En un mot, les six ou huit semaines que je passai à Canton furent d’un grand avantage pour ceux qui avaient un intérêt dans la Crisis. Je vendis ma cargaison à des prix très-avantageux, et les denrées que j’achetai en échange se trouvaient être au contraire à très-bas prix. En cela je n’avais aucun mérite, et pourtant on m’en sut un gré infini ; tant il est vrai que dans le commerce, comme dans la guerre, le bonheur est pour beaucoup. Néanmoins il est certain que je me donnai beaucoup de mal ; car je sentais toute la responsabilité qui, pour la première fois, pesait sur moi. Aussi éprouvai-je un véritable soulagement quand les écoutilles furent enfin fermées et que le bâtiment fut prêt à mettre à la voile.

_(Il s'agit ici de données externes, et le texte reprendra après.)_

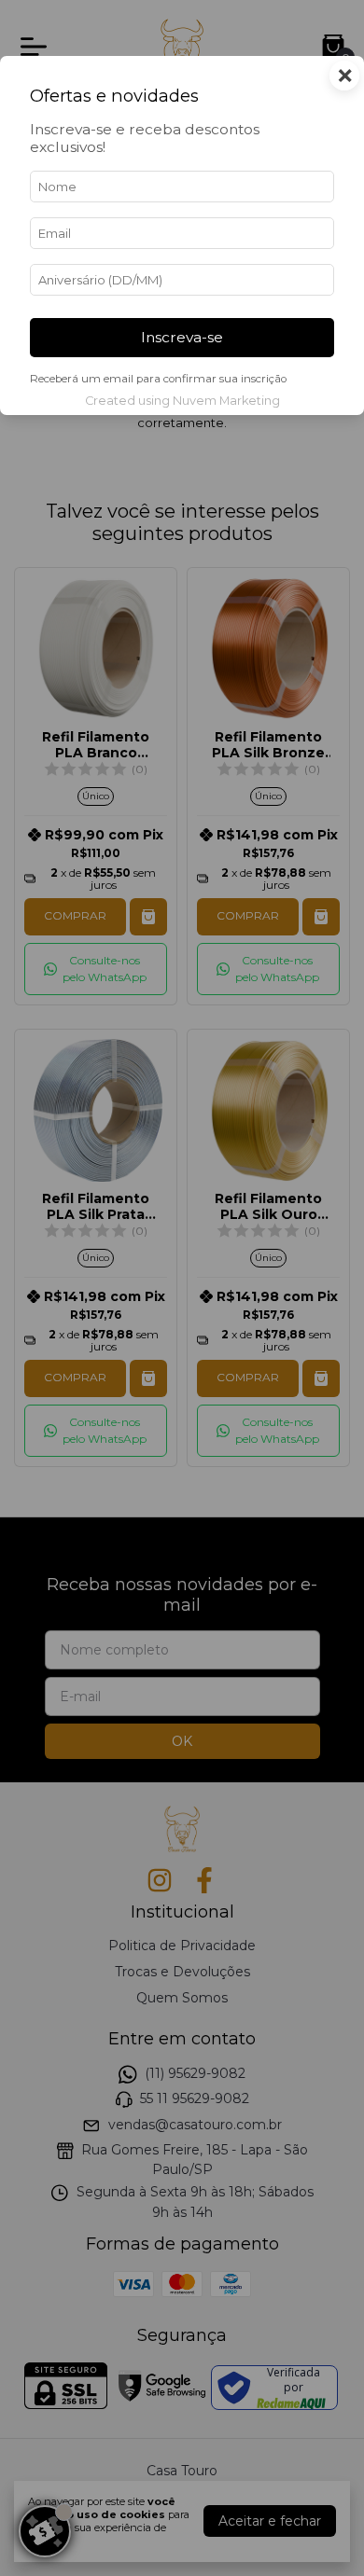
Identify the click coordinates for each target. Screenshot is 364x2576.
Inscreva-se (182, 337)
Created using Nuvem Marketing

C’était alors un devoir pour moi, aussi bien qu’un plaisir, d’aller rendre visite au major Merton que je n’avais vu qu’une ou deux fois depuis deux mois. Il avait passé tout ce temps à Wampoa, tandis que j’étais toujours ou dans les factoreries ou à bord. Le major était occupé au moment où j’arrivai, et Émilie me reçut seule. Quand elle apprit que j’allais partir, et que je venais prendre congé d’elle, elle parut éprouver un sentiment pénible. J’étais ému de mon côté ; seulement j’éprouvai moins de scrupule à lui exprimer mes regrets.

— Dieu seul sait, miss Merton, ajoutai-je après les premières explications, quand il nous sera permis de nous revoir.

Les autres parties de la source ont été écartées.